**Provided records**
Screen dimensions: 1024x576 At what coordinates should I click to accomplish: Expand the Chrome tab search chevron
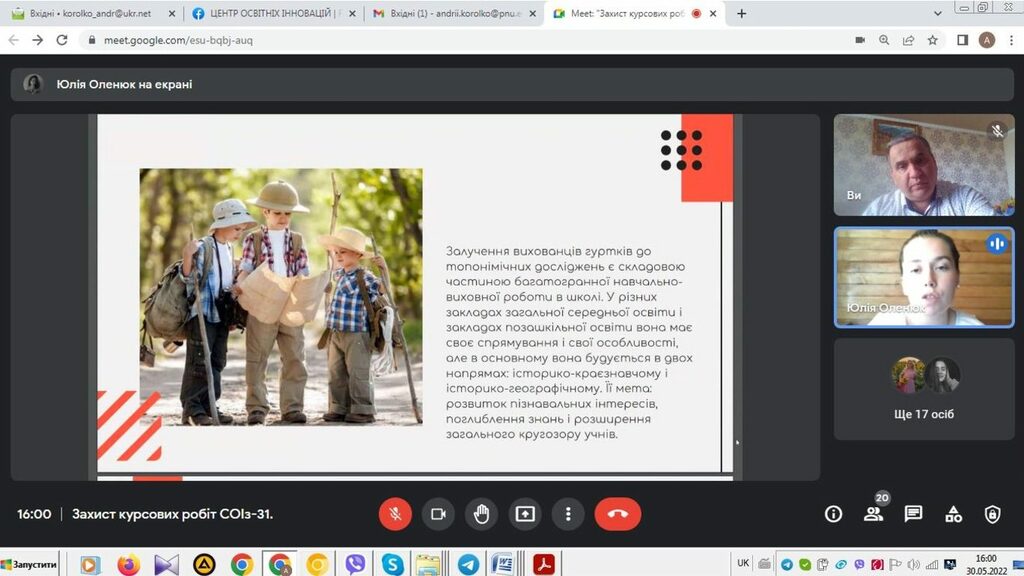point(937,14)
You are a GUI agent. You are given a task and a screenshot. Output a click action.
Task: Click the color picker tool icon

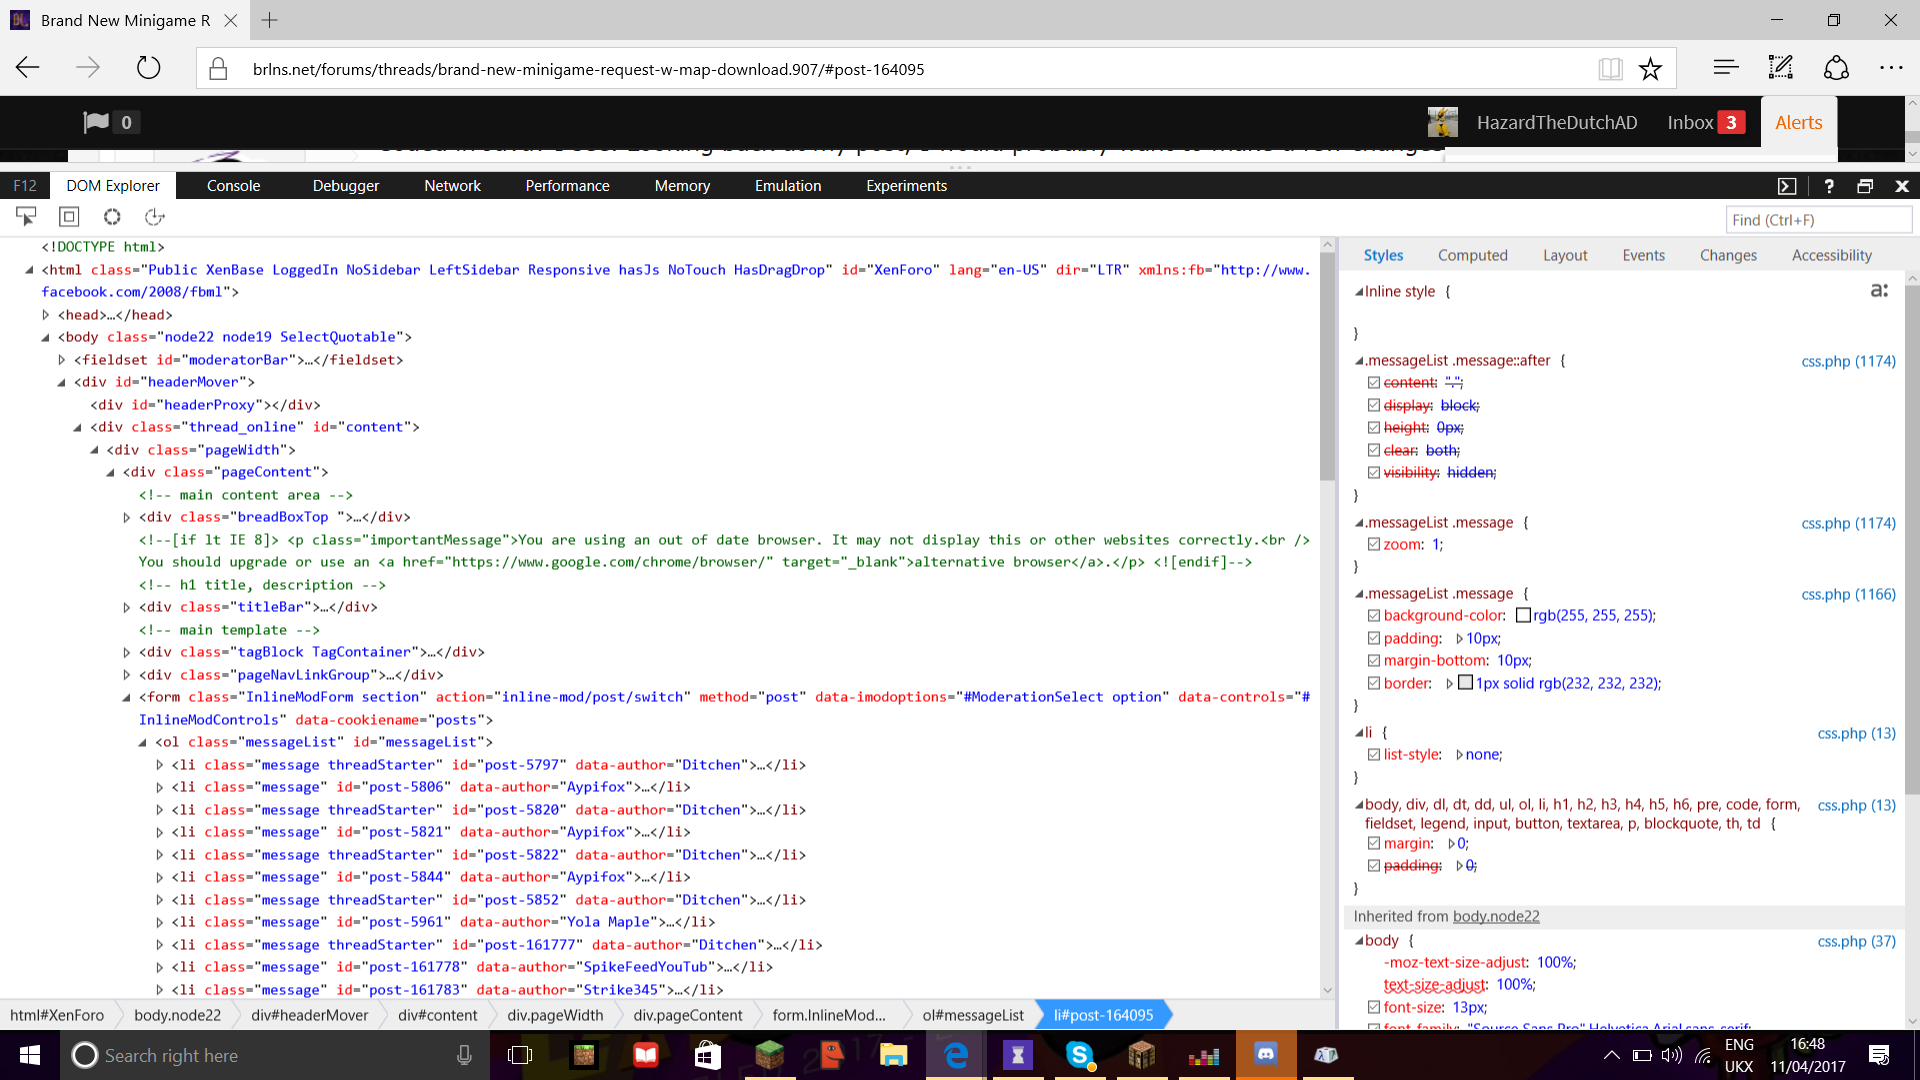(112, 216)
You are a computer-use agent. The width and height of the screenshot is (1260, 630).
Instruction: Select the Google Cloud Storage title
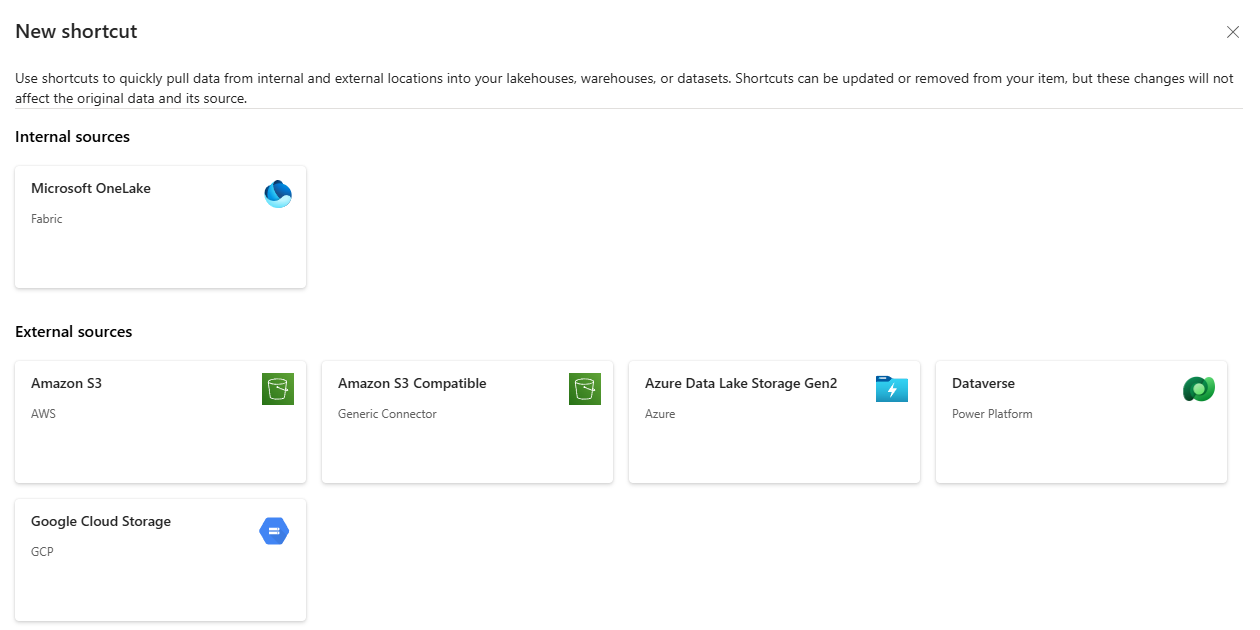[x=101, y=521]
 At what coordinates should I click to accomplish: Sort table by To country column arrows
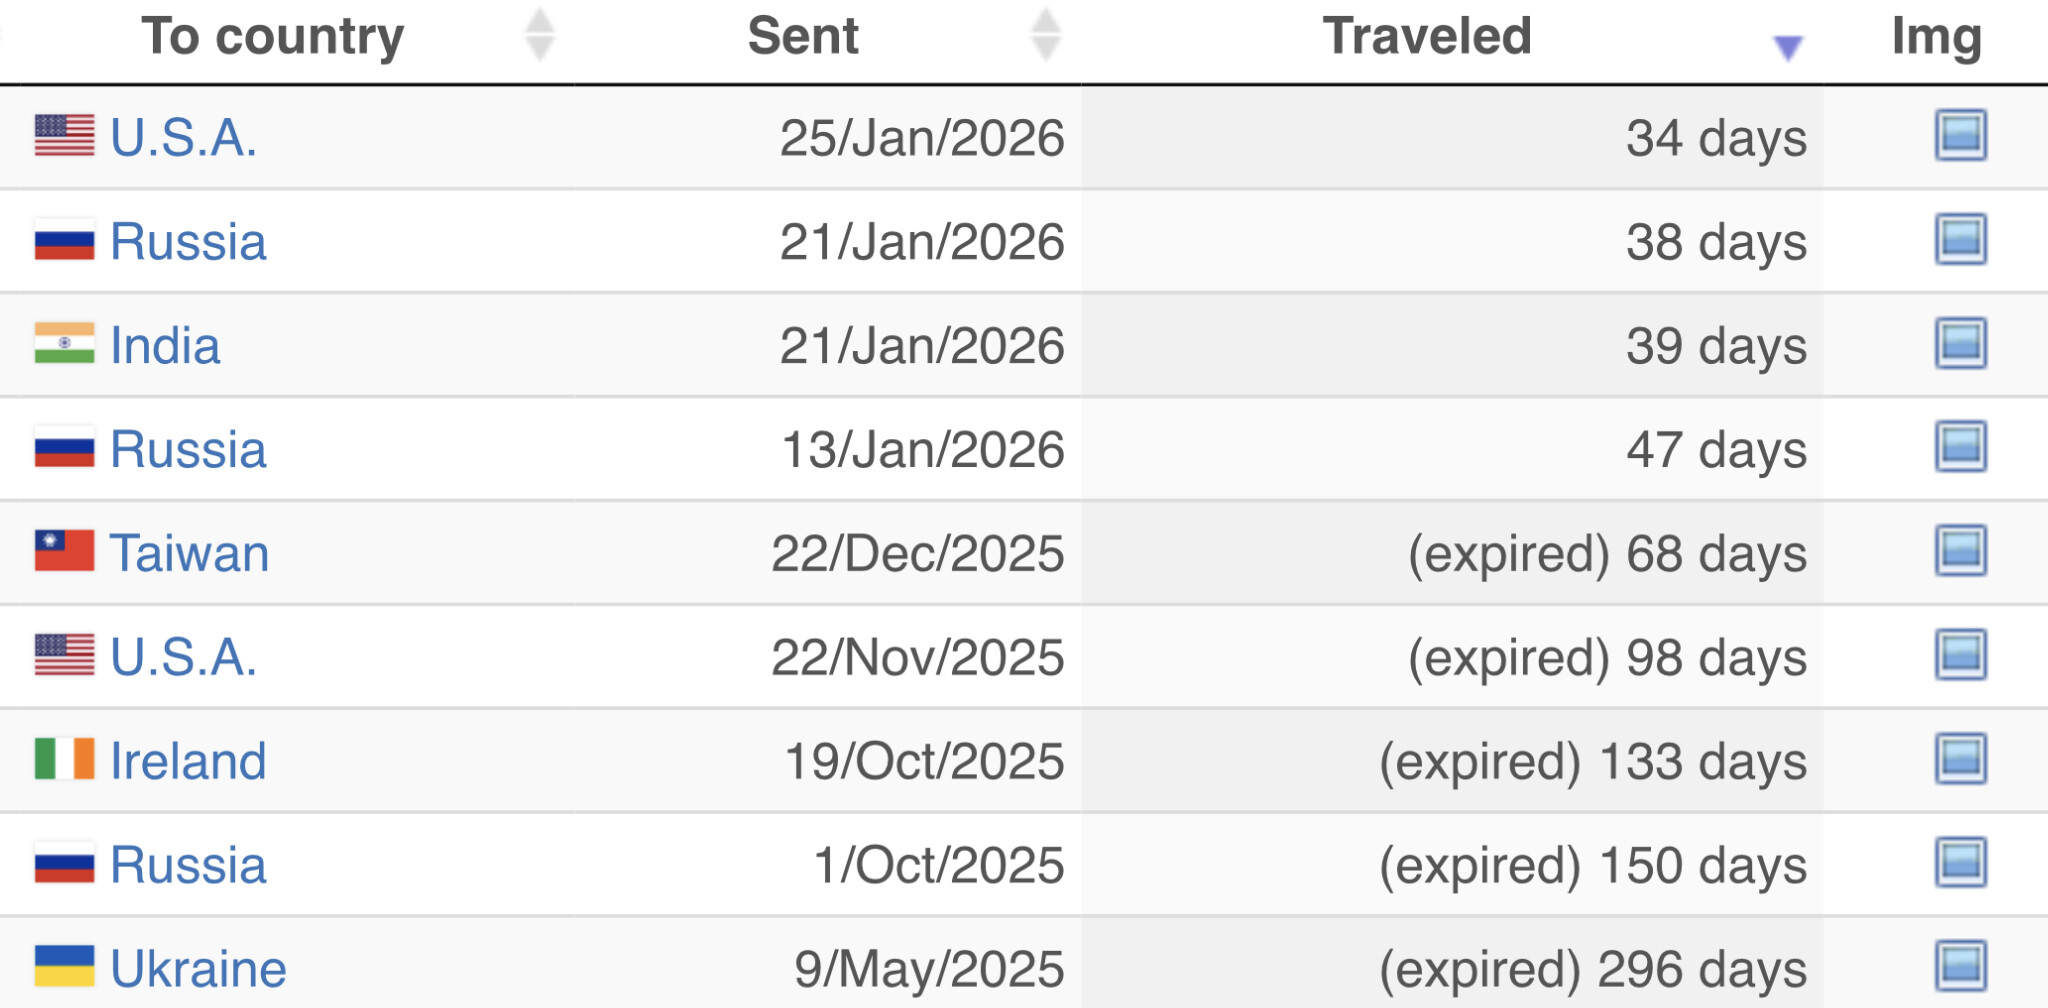(540, 35)
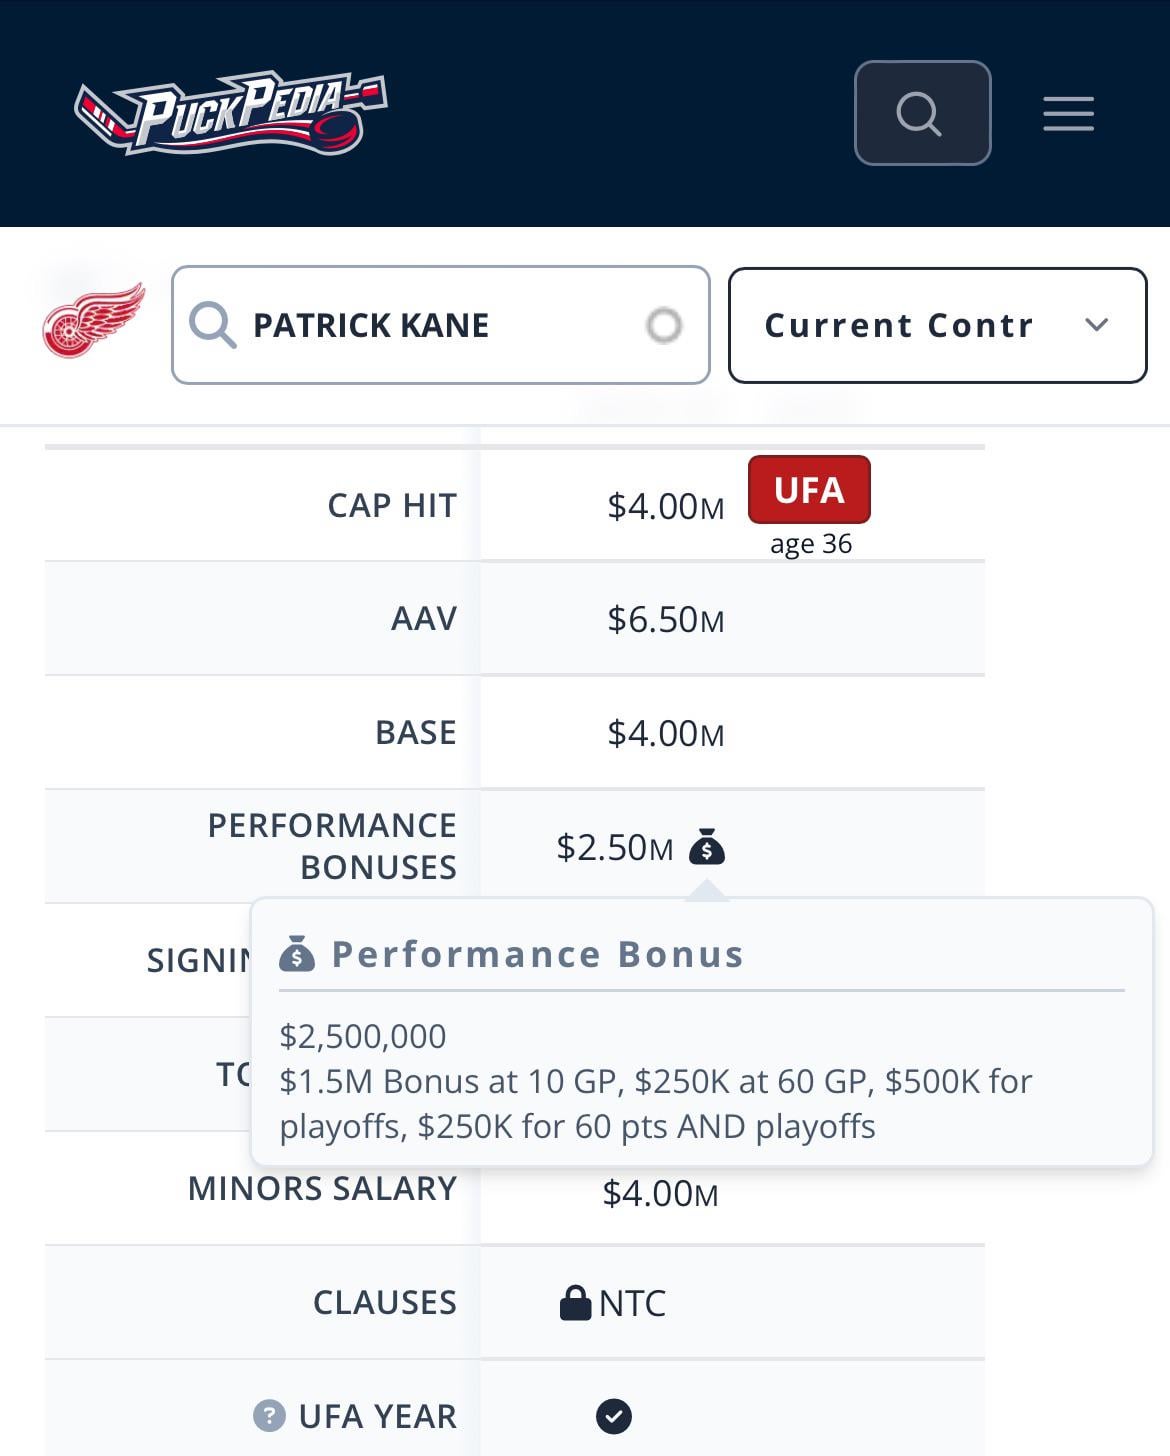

**Your objective**
Copy out every line of the records above word for word, omitting the pictures.

**Answer for the task**
Screen dimensions: 1024x576 At what coordinates should I click to accomplish: Expand the Chrome tab search chevron
point(937,14)
You are a GUI agent. You are given a task and a screenshot. Output a click action.
Task: Click the color picker tool icon

(112, 216)
You are a computer-use agent. The width and height of the screenshot is (1260, 630).
Instruction: Select the Google Cloud Storage title
[x=101, y=521]
 At what coordinates should I click to accomplish: Sort table by To country column arrows
(540, 35)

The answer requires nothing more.